TASK BRIEF: Which of the lines below hold "target"? Please return each one.
◆ ◆ ◆ ◆
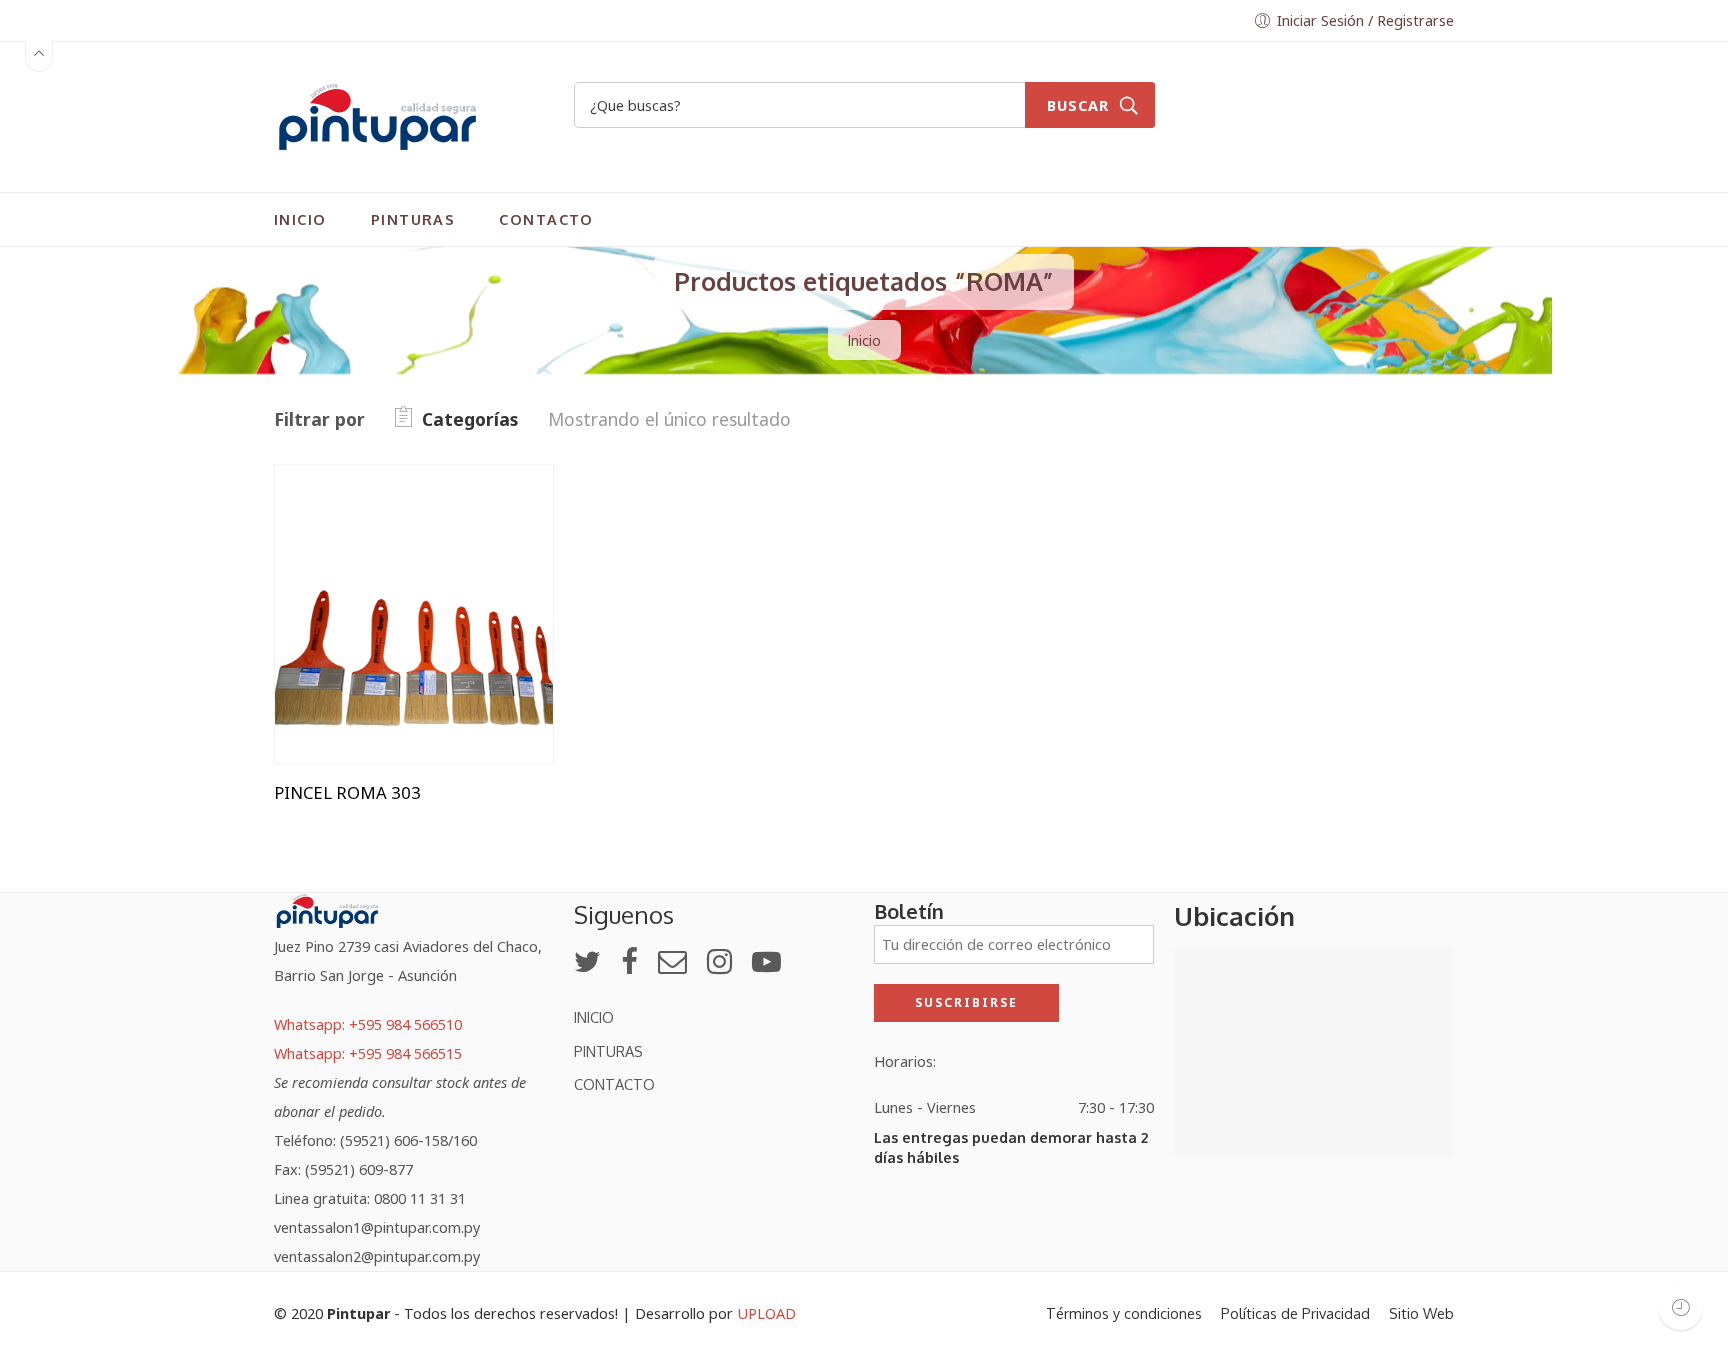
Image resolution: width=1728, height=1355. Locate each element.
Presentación (320, 480)
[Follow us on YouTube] (766, 961)
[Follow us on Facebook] (629, 961)
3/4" (330, 661)
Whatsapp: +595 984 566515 (368, 1053)
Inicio (864, 340)
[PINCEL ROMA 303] (414, 614)
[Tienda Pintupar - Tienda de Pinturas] (377, 114)
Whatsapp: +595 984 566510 (368, 1024)
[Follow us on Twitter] (587, 961)
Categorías (470, 419)
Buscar (1078, 105)
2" (330, 600)
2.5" (330, 631)
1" (330, 508)
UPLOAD (766, 1313)
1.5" (330, 569)
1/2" (330, 538)
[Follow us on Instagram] (719, 961)
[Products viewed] (1680, 1307)
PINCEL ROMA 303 (347, 793)
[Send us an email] (672, 961)
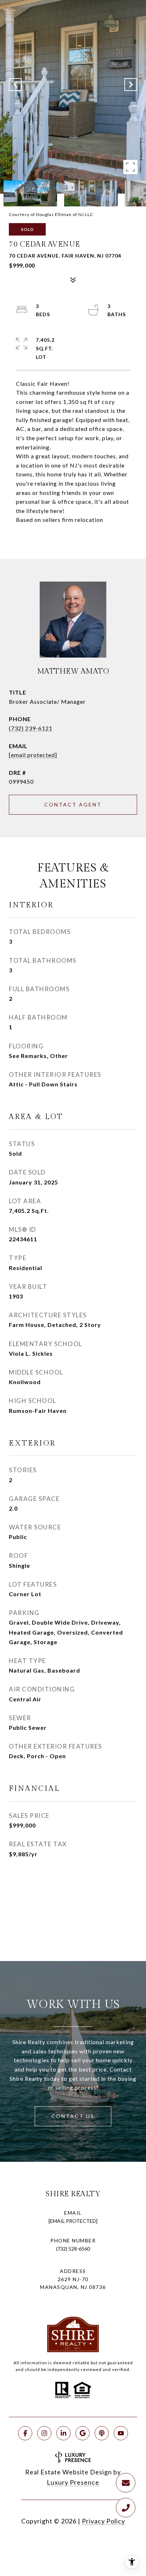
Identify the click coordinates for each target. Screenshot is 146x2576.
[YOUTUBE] (121, 2433)
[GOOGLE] (82, 2433)
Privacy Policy (103, 2521)
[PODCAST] (102, 2433)
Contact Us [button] (73, 2116)
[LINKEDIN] (63, 2433)
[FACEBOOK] (25, 2433)
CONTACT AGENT (73, 804)
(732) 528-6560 (73, 2249)
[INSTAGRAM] (44, 2433)
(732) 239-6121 (30, 728)
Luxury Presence (73, 2482)
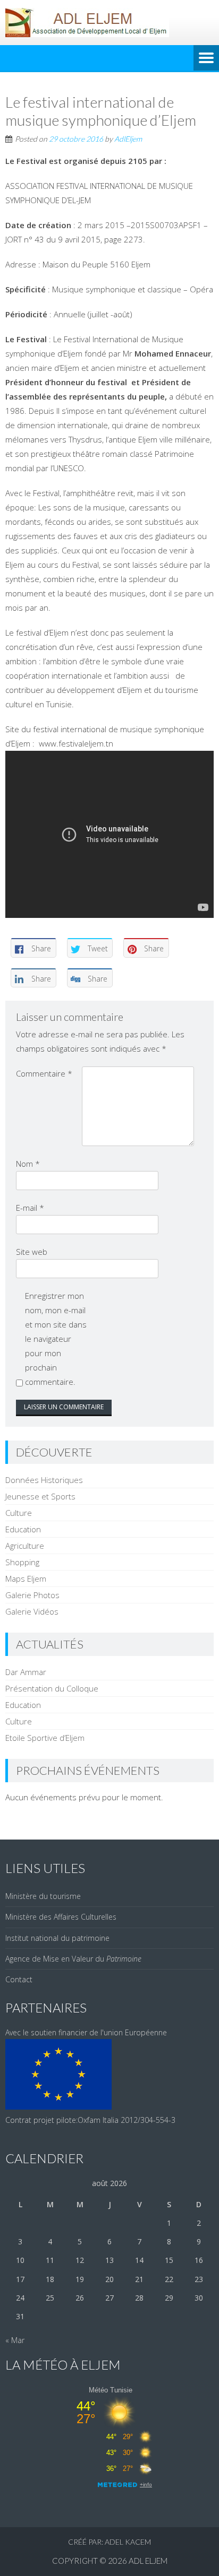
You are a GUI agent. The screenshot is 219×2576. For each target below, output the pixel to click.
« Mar (14, 2340)
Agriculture (24, 1545)
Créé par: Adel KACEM (109, 2541)
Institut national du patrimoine (57, 1938)
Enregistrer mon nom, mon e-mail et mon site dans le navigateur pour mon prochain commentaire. (56, 1338)
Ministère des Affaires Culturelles (60, 1917)
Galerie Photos (32, 1595)
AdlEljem (128, 138)
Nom (28, 1163)
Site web (31, 1251)
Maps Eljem (25, 1578)
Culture (18, 1512)
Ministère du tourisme (43, 1896)
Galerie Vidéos (31, 1611)
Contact (18, 1979)
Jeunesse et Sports (40, 1496)
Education (23, 1529)
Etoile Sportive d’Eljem (45, 1737)
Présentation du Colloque (51, 1688)
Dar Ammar (25, 1672)
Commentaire (44, 1073)
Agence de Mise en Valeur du (73, 1959)
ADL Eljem (148, 2560)
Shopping (22, 1562)
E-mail (30, 1207)
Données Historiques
◆ ◆ ◆ ◆
ANSWER:
Identify the click coordinates for each target. Screenshot is 146x2576.
You are a GUI agent. The screenshot is 219×2576. For each target below, output the pixel to click.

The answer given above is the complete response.